According to aspects of present disclosure, a plurality of speakers 980 may be coupled to the apparatus 900, e.g., through the I/O function 941. In some implementations, the plurality of speakers may be a set of surround sound speakers, which may be configured, e.g., as described above with respect to FIG. 2. In addition, according to aspects of present disclosure, a plurality of HRTF recording devices 990 may be coupled to the apparatus 900, e.g., through the I/O function 941. By way of example and not by way of limitation, in some implementations, each HRTF recording device may comprise a dummy head 992 and two or more microphones (994a and 994b) located on either side of the dummy head 992. In some implementations, some or all of the computing components may be embedded in the dummy head 992 for generating the localized HRTF for sound localization in accordance with aspects of the present disclosure. Furthermore, in some implementations, the apparatus 900 may be part of a surround sound system or entertainment system and the like.

The apparatus 900 may optionally include a mass storage device 950 such as a disk drive, CD- ROM drive, tape drive, or the like to store programs and/or data. The apparatus may also optionally include a user interface 960 to facilitate interaction between the apparatus 900 and a user. In some implementations, the apparatus 900 may execute one or more general computer applications such as a video game which may incorporate aspects of the sounds as computed by the program 924.

The apparatus 900 may include a network interface 970, configured to enable the use of Wi-Fi, an Ethernet port, or other communication methods. The network interface 970 may incorporate suitable hardware, software, firmware or some combination thereof to facilitate communication via a telecommunications network. The network interface 970 may be configured to implement wired or wireless communication over local area networks and wide area networks such as the Internet. The apparatus 900 may send and receive data and/or requests for files via one or more data packets 975 over a network It will be readily appreciated that many variations on the components depicted in FIG. 9 are possible, and that various ones of these components may be implemented in hardware, software, firmware, or some combination thereof. By way of example but not by way of limitation, some of the features or all the features of the convolution programs contained in the memory 920 and executed by the processor 910 may be implemented via suitably configured hardware, such as one or more application specific integrated circuits (ASIC) or a field programmable gate array (FPGA) configured to perform some or all aspects of the present disclosure.

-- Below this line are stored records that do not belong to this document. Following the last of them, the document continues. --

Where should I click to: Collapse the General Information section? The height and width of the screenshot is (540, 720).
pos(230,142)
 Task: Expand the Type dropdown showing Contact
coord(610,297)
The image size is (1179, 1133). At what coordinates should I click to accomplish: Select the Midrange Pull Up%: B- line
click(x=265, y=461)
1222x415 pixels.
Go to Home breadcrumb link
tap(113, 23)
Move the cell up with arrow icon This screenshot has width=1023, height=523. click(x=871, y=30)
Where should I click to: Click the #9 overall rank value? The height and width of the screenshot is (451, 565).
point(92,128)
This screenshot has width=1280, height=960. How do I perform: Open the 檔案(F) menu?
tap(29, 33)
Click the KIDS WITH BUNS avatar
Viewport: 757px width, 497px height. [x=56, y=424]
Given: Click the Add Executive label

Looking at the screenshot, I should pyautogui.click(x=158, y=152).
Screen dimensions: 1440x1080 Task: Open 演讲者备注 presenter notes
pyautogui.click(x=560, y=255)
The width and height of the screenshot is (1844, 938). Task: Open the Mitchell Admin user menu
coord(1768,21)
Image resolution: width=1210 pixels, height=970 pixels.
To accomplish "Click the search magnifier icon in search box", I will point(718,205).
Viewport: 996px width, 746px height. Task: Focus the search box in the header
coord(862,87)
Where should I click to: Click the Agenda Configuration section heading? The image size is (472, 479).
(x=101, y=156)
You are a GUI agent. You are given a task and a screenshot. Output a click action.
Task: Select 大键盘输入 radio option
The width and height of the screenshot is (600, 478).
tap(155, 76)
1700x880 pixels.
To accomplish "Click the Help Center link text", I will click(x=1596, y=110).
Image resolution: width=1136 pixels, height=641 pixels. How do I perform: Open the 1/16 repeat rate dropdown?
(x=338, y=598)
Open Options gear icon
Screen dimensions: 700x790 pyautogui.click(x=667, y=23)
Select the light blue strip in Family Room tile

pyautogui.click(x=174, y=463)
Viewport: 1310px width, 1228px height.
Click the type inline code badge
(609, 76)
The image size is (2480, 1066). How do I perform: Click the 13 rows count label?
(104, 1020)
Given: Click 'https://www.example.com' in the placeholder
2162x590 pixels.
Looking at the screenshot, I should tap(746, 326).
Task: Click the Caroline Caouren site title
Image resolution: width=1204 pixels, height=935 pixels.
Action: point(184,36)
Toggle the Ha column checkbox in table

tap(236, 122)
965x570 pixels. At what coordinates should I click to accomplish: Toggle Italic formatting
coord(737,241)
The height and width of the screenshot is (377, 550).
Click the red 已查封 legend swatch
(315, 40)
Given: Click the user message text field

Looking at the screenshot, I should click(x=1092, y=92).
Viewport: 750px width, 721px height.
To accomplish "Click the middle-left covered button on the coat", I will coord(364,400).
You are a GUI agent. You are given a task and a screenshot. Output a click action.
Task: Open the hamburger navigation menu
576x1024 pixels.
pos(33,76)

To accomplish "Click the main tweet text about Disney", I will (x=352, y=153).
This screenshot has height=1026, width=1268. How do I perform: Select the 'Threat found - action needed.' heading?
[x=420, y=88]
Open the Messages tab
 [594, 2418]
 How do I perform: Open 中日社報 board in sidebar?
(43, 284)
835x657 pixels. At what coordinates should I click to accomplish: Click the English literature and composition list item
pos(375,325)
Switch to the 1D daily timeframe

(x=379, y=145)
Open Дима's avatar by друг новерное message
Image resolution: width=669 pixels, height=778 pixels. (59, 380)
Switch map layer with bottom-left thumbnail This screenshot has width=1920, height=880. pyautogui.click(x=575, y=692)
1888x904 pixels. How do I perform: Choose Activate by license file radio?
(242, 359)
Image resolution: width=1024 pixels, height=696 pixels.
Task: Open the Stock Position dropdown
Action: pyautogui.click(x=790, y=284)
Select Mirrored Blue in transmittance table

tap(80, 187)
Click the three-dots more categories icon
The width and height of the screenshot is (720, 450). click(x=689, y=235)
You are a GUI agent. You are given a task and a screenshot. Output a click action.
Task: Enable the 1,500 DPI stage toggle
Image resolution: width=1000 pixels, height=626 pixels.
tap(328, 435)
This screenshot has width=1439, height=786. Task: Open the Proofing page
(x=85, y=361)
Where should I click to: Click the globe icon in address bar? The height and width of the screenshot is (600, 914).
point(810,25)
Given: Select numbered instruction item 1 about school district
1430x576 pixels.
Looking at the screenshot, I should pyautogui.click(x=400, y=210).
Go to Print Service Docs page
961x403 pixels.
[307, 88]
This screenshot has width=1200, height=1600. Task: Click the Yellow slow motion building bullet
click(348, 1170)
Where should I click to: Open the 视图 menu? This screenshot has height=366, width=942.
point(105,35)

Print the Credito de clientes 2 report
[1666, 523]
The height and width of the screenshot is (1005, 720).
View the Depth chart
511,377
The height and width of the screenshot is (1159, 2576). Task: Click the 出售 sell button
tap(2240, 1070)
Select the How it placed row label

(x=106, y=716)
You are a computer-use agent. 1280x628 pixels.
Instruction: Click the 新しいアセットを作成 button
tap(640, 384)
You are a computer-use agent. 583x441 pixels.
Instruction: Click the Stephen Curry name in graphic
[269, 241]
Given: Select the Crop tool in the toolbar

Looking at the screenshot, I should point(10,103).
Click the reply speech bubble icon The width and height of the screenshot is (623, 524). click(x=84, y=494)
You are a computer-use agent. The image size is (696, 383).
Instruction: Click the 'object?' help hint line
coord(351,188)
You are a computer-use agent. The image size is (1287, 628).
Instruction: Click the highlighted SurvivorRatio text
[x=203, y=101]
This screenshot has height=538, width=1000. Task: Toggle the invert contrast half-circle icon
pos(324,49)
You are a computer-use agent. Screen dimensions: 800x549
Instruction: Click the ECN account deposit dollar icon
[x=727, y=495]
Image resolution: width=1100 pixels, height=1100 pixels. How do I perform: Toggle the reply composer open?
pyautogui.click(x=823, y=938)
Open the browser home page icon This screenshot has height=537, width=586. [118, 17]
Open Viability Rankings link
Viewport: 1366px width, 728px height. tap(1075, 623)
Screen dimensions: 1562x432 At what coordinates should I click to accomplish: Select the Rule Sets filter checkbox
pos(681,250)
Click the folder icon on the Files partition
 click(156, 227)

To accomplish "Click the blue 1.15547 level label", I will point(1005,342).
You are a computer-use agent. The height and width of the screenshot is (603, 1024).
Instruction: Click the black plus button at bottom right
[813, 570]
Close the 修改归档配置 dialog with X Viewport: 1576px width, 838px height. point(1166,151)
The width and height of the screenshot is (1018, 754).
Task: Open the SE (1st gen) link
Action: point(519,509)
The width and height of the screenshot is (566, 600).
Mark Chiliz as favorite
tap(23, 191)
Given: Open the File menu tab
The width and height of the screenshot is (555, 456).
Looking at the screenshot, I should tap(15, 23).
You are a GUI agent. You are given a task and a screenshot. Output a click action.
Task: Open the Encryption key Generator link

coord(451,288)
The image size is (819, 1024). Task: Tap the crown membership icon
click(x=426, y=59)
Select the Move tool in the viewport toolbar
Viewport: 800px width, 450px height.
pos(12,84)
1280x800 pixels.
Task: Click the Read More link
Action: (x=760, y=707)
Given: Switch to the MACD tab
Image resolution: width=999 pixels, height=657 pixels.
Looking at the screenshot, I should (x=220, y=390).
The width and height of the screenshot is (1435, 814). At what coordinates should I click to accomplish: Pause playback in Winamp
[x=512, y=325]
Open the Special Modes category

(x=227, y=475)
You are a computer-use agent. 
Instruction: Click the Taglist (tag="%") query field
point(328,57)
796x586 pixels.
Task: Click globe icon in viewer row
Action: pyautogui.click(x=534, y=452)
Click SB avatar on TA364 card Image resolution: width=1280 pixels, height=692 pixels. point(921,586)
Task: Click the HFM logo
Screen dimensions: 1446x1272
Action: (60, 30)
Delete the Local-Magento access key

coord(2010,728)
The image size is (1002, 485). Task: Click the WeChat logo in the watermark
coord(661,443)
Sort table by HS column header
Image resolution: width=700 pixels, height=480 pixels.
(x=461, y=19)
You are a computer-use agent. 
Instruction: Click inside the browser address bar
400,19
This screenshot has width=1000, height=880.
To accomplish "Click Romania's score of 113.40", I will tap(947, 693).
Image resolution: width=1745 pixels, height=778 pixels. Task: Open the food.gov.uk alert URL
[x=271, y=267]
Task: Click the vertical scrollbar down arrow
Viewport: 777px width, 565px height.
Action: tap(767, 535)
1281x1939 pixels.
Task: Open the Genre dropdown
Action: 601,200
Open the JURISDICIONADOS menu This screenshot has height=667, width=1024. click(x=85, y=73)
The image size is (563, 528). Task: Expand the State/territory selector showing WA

While the above is a complete description of the preferred embodiment of the present invention, it is possible to use various alternatives, modifications and equivalents. Therefore, the scope of the present invention should be determined not with reference to the above description but should, instead, be determined with reference to the appended claims, along with their full scope of equivalents. Any feature described herein, whether preferred or not, may be combined with any other feature described herein, whether preferred or not. In the claims that follow, the indefinite article“A” or“An” refers to a quantity of one or more of the item following the article, except where expressly stated otherwise. The appended claims are not to be interpreted as including means-plus-function limitations, unless such a limitation is explicitly recited in a given claim using the phrase“means for.”